[EXERCISE OBJECTIVE] Transcribe exactly the lines from the one holding "At what coordinates" through the closing line of the entries below. Pictures stay out of the copy.

----

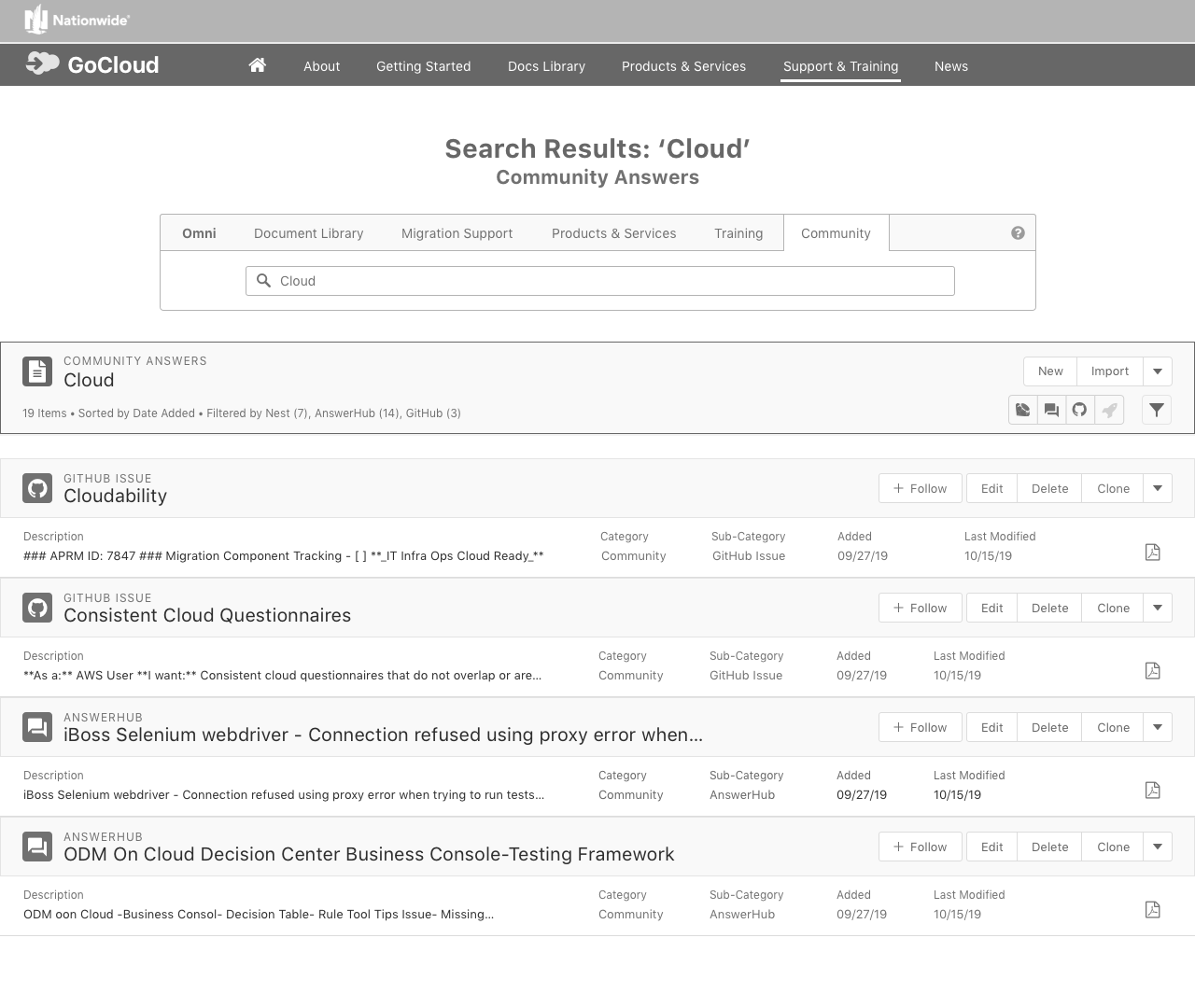Click the rocket filter icon
The image size is (1195, 1008).
[1109, 410]

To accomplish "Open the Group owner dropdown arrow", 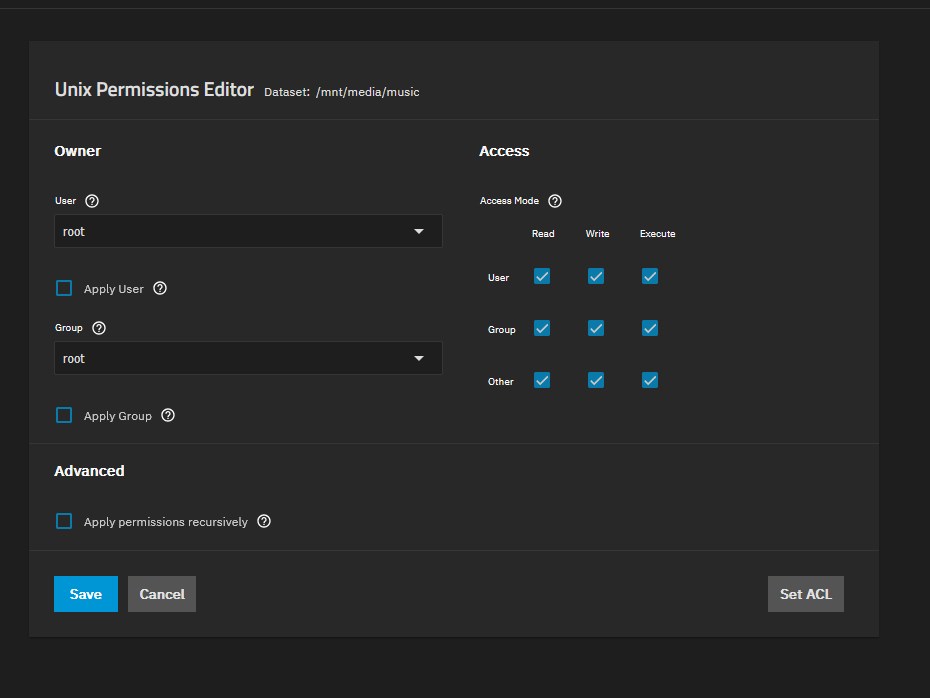I will (419, 359).
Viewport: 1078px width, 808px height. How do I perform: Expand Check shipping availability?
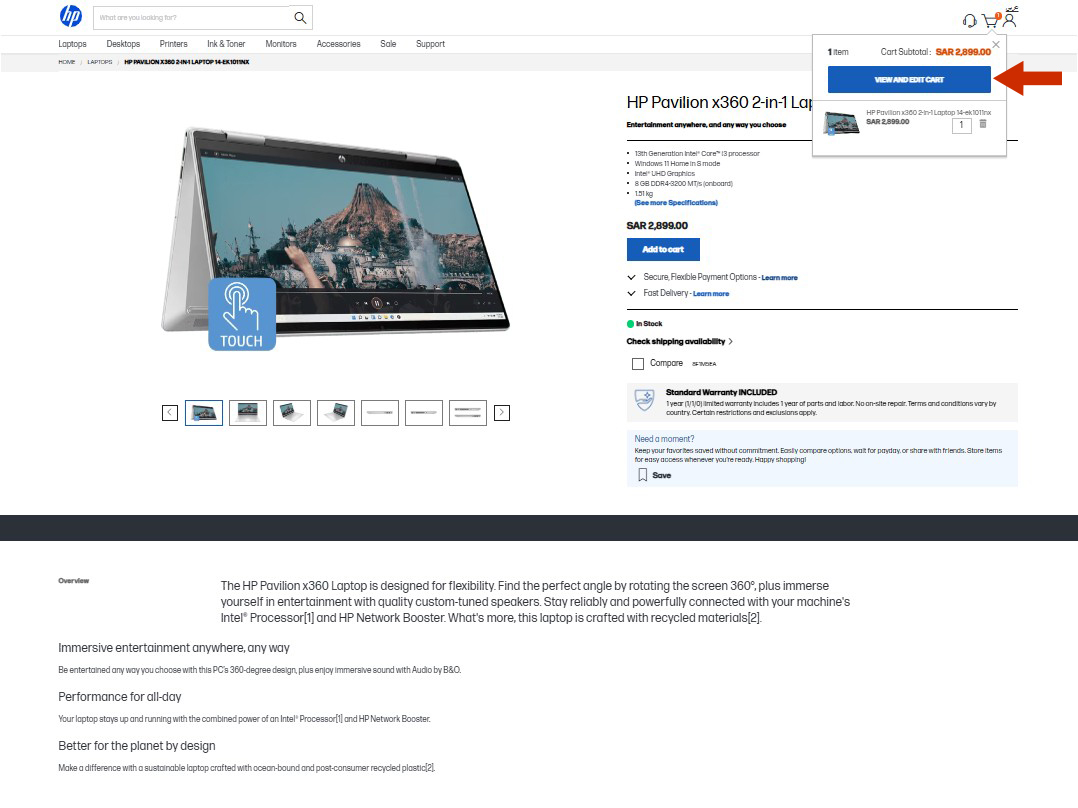680,342
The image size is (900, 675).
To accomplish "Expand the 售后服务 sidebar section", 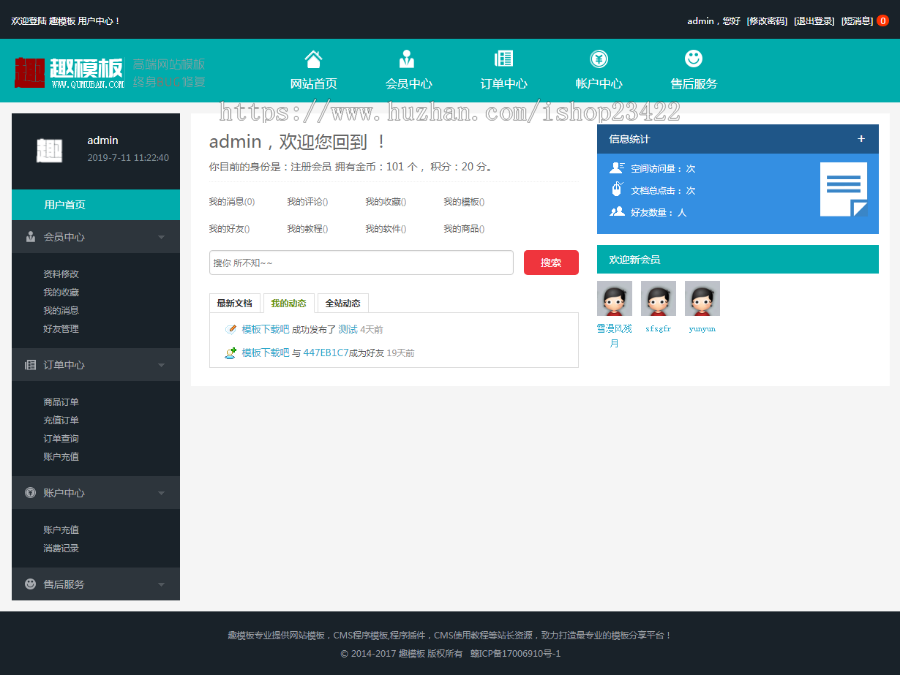I will click(161, 584).
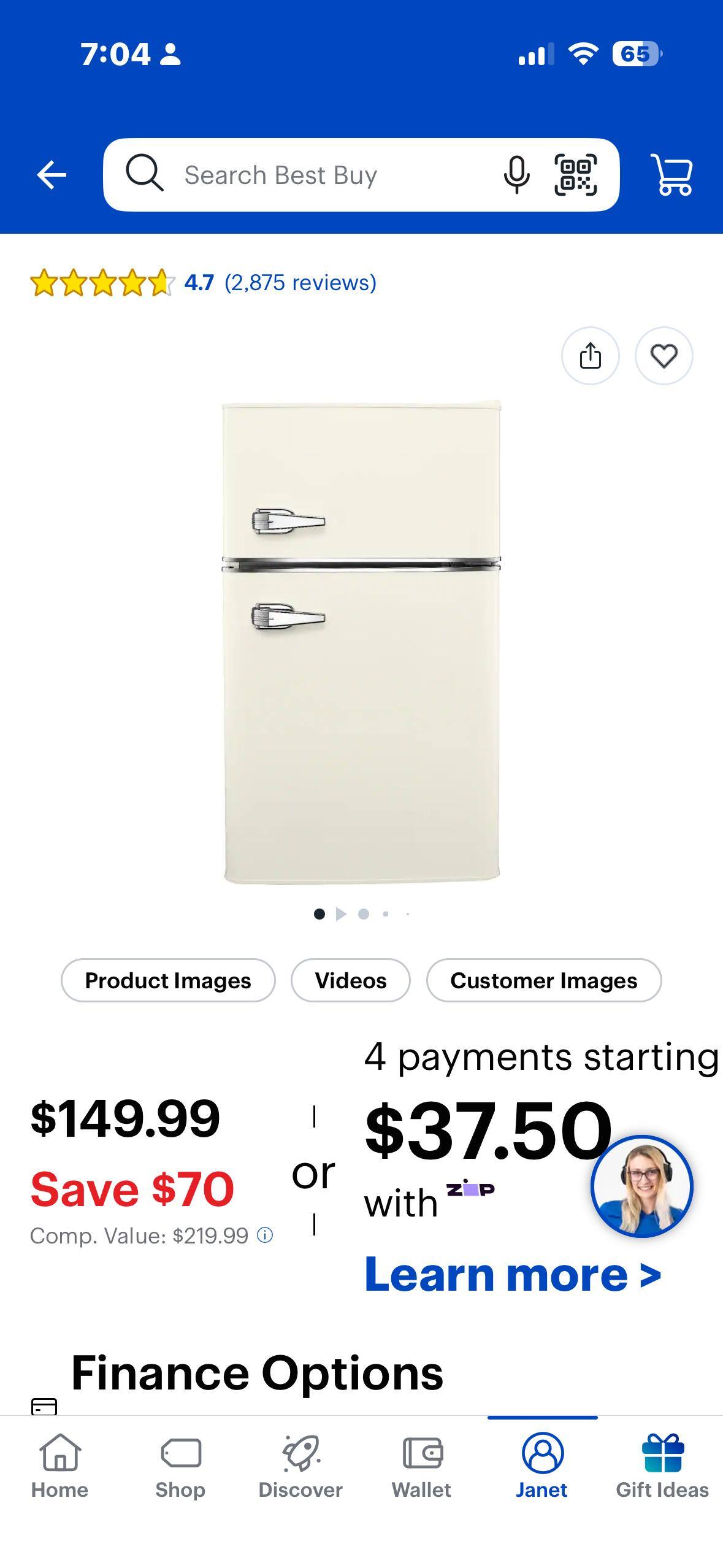Open live chat agent avatar
Screen dimensions: 723x1568
(x=641, y=1186)
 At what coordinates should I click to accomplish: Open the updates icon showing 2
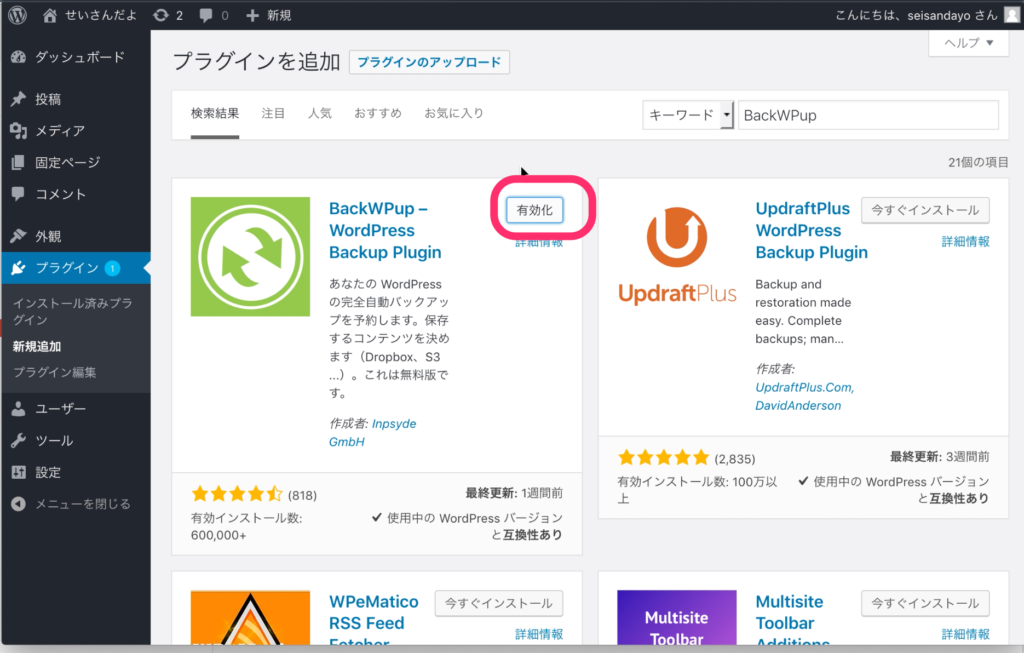(x=168, y=16)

----

[RESULT OF THIS EXERCISE]
 At what coordinates should I click to accomplish: Open the updates icon showing 2
(x=168, y=16)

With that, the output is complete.